### WHAT THE EXERCISE ASKS
With the line containing "Given: Click Atlético" as the start and the line containing "Remove the books_toscrape_com spider tag" as the end, transcribe that span of the entries below exactly, including both.

================================

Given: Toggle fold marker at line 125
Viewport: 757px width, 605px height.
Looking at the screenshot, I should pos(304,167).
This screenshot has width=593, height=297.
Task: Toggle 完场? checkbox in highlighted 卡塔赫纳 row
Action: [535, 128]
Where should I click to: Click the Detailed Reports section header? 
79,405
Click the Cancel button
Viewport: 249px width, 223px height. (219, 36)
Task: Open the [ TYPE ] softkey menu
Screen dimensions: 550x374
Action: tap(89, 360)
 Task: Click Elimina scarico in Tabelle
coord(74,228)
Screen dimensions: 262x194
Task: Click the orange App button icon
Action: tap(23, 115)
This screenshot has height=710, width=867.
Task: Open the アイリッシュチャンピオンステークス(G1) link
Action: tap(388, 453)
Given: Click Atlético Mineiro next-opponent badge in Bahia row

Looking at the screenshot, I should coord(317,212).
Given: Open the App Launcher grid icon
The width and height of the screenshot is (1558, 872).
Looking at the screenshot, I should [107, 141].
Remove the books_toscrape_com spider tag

================================

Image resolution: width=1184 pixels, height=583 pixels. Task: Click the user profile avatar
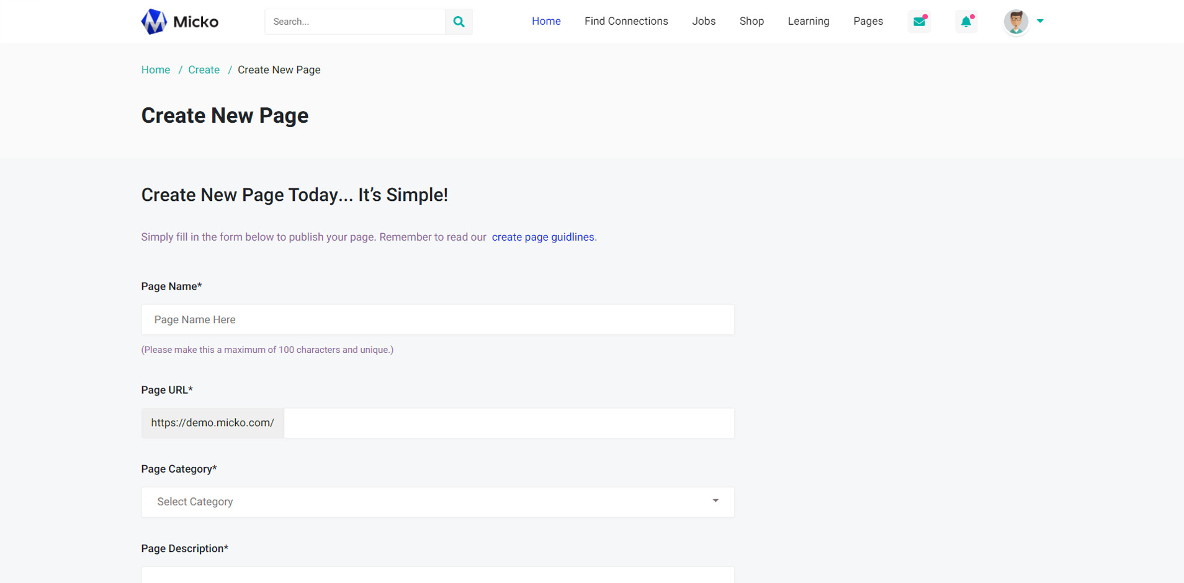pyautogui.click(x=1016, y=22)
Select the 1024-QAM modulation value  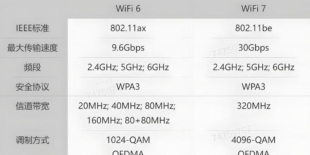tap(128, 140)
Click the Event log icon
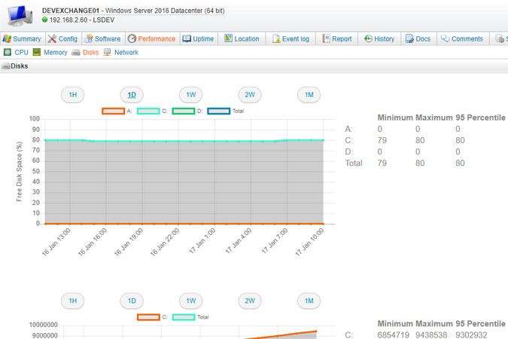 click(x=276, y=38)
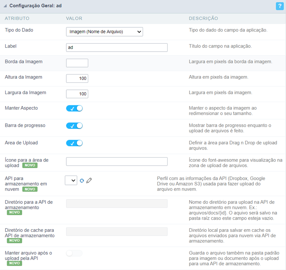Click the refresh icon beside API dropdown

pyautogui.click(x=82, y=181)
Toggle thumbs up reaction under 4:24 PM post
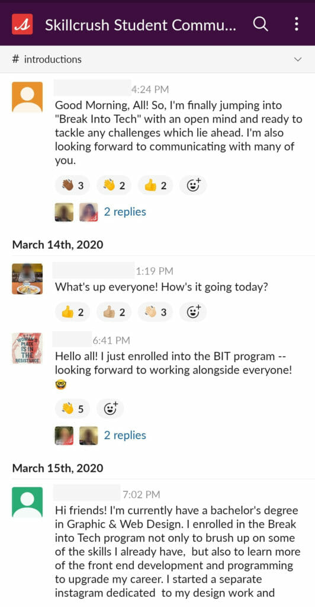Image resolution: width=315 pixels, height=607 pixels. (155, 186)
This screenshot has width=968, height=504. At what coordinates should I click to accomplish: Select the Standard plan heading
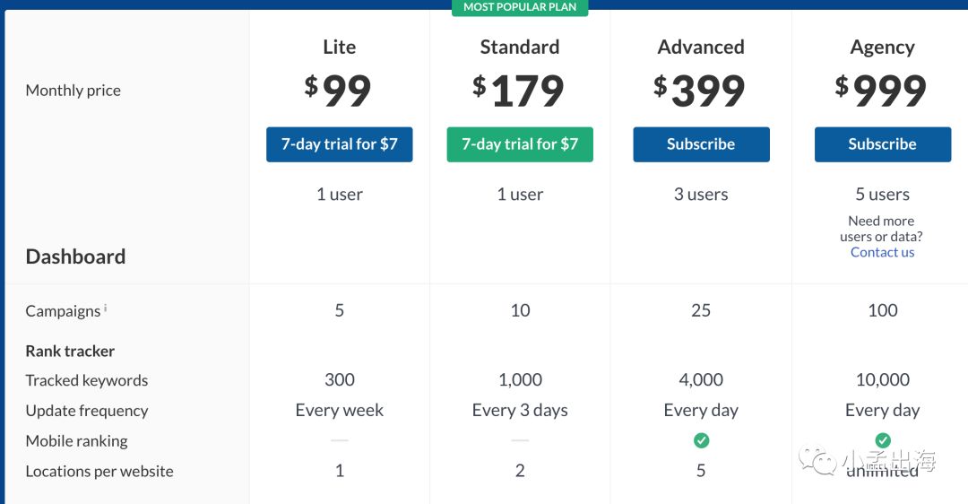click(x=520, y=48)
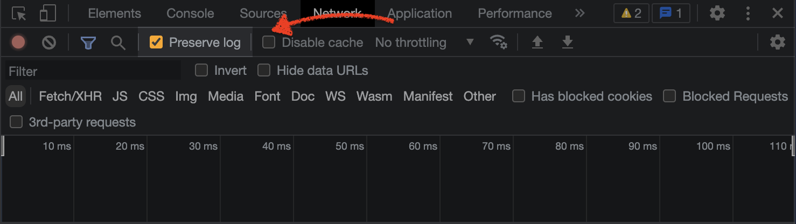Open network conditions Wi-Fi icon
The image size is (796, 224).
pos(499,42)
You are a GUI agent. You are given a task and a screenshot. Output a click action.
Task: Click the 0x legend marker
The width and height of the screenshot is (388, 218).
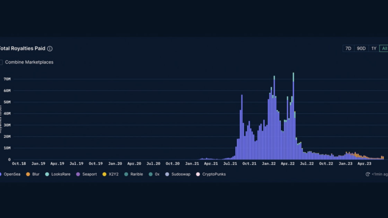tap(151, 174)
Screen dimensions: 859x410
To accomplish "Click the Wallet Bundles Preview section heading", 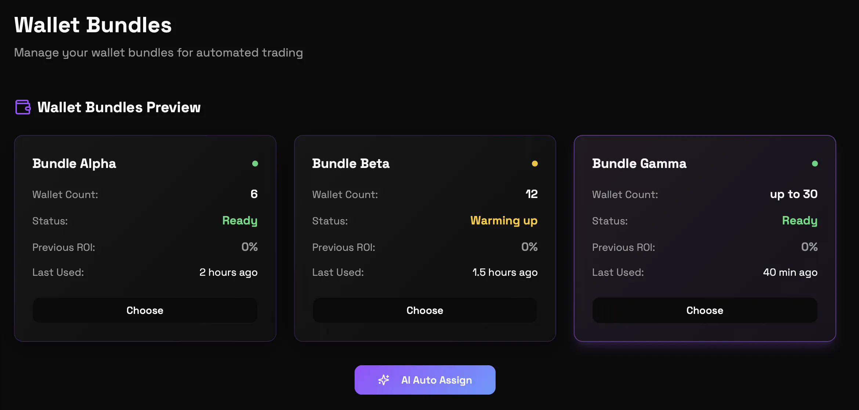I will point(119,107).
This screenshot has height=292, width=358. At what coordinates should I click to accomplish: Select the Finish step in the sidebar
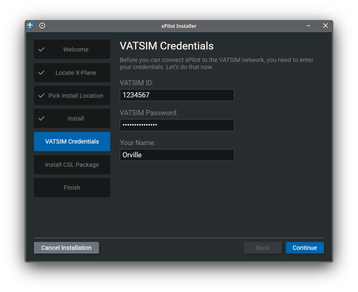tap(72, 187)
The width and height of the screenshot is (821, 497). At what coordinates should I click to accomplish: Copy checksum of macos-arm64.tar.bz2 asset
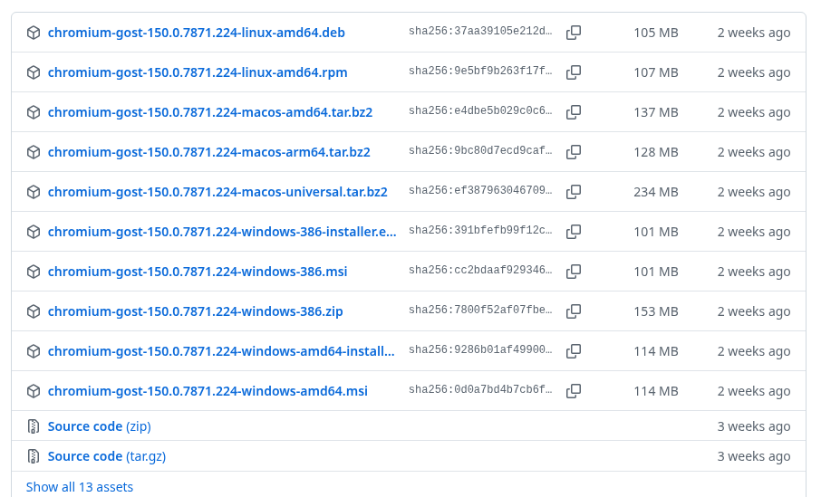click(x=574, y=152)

================================

### RESULT FOR THIS TASK
Given: Click Atlético Mineiro next-opponent badge in Bahia row

Looking at the screenshot, I should coord(317,212).
Given: Open the App Launcher grid icon
The width and height of the screenshot is (1558, 872).
Looking at the screenshot, I should [107, 141].
Remove the books_toscrape_com spider tag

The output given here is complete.